Weber, M., Teeling, H., Huang, S. X., Waldmann, J., Kassabgy, M., Fuchs, B. M., et al. (2011). Practical application of self-organizing maps to interrelate biodiversity and functional data in NGS-based metagenomics. The ISME Journal, 5(5), 918-928.


Cite as: http://hdl.handle.net/21.11116/0000-0001-C999-0
Abstract
Next-generation sequencing (NGS) technologies have enabled the application of broad-scale sequencing in microbial biodiversity and metagenome studies. Biodiversity is usually targeted by classifying 16S ribosomal RNA genes, while metagenomic approaches target metabolic genes. However, both approaches remain isolated, as long as the taxonomic and functional information cannot be interrelated. Techniques like self-organizing maps (SOMs) have been applied to cluster metagenomes into taxon-specific bins in order to link biodiversity with functions, but have not been applied to broad-scale NGS-based metagenomics yet.

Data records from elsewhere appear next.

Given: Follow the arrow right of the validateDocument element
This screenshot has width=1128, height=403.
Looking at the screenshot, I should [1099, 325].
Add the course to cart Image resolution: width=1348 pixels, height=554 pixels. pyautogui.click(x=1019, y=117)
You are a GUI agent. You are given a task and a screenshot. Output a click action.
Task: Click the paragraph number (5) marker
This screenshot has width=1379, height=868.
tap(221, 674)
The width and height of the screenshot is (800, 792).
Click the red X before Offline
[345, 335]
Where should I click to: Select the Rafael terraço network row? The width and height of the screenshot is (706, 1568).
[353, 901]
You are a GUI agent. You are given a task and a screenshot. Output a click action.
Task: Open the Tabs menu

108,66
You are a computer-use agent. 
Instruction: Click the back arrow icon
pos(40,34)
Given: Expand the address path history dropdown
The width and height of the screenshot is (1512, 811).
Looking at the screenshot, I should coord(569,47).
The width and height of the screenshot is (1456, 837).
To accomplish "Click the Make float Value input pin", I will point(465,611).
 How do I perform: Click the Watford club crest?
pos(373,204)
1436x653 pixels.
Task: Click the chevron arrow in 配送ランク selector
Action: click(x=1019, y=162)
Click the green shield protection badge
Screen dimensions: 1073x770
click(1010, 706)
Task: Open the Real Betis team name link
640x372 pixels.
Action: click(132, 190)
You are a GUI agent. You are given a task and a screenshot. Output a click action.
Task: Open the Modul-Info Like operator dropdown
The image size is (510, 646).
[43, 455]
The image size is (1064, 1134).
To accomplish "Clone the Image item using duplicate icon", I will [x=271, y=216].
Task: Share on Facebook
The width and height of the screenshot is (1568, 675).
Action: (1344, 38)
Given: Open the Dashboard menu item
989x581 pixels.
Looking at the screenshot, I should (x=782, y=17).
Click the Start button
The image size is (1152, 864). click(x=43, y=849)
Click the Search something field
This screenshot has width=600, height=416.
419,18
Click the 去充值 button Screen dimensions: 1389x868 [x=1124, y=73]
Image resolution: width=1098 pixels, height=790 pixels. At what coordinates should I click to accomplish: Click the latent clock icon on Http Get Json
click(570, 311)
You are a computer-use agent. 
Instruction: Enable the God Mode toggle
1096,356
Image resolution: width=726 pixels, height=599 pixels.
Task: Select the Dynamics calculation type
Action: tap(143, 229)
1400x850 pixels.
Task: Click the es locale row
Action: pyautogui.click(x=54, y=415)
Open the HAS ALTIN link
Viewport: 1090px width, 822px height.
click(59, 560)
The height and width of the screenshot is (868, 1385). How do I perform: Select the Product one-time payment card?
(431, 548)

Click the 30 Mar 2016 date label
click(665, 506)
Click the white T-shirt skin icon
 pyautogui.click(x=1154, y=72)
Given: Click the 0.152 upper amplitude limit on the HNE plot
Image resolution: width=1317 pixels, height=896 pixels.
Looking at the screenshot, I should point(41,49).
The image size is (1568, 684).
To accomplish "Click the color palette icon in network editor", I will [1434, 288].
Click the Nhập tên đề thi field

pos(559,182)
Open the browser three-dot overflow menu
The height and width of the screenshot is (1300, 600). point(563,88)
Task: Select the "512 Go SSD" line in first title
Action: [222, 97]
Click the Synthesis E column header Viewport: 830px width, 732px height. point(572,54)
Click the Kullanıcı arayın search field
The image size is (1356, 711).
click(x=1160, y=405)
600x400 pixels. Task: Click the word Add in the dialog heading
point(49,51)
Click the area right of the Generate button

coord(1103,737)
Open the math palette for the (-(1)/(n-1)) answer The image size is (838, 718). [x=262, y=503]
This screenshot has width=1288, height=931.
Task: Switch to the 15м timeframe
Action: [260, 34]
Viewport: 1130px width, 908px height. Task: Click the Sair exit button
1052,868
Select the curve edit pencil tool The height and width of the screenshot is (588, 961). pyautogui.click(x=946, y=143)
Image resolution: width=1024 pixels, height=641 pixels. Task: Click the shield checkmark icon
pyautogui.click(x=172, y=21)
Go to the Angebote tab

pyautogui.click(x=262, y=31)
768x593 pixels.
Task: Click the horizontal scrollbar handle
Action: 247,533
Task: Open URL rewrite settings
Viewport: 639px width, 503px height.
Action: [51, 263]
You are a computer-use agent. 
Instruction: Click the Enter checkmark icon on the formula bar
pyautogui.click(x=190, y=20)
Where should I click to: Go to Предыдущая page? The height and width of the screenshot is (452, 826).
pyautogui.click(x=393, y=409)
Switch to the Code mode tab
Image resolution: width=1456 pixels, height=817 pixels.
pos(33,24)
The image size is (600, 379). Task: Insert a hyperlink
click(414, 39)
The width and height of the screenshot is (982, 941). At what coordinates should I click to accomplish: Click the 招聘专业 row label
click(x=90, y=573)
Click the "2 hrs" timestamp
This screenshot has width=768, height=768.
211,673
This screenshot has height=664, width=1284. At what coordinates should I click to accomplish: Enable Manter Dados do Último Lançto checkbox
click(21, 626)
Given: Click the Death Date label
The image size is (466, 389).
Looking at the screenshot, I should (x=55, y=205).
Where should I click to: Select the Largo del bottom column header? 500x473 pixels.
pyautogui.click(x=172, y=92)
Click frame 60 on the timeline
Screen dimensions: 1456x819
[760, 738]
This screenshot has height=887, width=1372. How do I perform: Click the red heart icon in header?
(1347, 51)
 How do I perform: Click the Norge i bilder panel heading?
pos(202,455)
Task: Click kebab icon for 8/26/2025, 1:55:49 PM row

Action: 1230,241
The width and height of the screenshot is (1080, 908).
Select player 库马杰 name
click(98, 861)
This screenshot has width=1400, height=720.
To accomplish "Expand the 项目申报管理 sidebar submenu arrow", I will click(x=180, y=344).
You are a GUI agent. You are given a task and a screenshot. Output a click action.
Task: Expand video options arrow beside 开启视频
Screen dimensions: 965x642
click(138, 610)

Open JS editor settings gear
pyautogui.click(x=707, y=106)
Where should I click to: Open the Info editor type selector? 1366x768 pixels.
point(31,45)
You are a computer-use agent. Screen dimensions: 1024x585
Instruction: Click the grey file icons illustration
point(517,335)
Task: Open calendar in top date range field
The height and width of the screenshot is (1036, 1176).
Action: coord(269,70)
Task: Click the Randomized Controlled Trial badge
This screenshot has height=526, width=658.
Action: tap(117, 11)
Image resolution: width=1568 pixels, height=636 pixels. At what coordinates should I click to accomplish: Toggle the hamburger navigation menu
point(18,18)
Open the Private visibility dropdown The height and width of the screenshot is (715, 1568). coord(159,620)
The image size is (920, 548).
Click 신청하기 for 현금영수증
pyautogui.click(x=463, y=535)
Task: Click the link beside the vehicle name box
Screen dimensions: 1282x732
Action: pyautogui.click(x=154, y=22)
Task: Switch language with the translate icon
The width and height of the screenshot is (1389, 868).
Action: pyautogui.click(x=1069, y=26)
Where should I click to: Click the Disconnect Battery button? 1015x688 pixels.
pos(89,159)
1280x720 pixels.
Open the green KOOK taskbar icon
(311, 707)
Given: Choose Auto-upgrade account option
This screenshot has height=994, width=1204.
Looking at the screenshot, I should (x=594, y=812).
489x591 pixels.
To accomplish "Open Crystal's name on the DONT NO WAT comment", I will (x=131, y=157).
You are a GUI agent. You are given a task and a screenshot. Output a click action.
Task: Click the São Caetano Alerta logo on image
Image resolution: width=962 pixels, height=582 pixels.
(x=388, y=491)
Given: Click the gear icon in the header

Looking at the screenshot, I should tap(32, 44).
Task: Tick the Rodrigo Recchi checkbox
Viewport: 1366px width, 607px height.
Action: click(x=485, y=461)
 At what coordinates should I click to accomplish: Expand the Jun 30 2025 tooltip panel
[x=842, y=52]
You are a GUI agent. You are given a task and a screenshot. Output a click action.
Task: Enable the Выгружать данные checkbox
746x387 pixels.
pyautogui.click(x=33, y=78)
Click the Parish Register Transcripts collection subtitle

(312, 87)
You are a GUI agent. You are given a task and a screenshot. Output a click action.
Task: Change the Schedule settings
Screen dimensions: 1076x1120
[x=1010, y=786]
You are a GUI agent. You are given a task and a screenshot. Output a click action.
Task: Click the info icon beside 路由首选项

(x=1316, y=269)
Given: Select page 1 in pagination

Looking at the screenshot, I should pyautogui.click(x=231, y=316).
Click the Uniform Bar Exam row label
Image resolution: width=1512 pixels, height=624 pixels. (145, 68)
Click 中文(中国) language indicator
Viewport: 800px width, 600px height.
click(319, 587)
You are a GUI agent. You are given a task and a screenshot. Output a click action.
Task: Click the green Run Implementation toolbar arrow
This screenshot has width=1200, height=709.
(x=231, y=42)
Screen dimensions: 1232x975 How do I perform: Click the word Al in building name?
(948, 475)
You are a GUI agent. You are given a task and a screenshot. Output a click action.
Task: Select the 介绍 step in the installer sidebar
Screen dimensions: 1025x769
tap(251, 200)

Here, we provide a novel implementation, demonstrate its potential and practicability, and provide a web-based service for public usage. Evaluation with published data sets mimicking varyingly complex habitats resulted into classification specificities and sensitivities of close to 100% to above 90% from phylum to genus level for assemblies exceeding 8 kb for low and medium complexity data. When applied to five real-world metagenomes of medium complexity from direct pyrosequencing of marine subsurface waters, classifications of assemblies above 2.5 kb were in good agreement with fluorescence in situ hybridizations, indicating that biodiversity was mostly retained within the metagenomes, and confirming high classification specificities. This was validated by two protein-based classifications (PBCs) methods. SOMs were able to retrieve the relevant taxa down to the genus level, while surpassing PBCs in resolution. In order to make the approach accessible to a broad audience, we implemented a feature-rich web-based SOM application named TaxSOM, which is freely available at http://www.megx.net/toolbox/taxsom. TaxSOM can classify reads or assemblies exceeding 2.5 kb with high accuracy and thus assists in linking biodiversity and functions in metagenome studies, which is a precondition to study microbial ecology in a holistic fashion.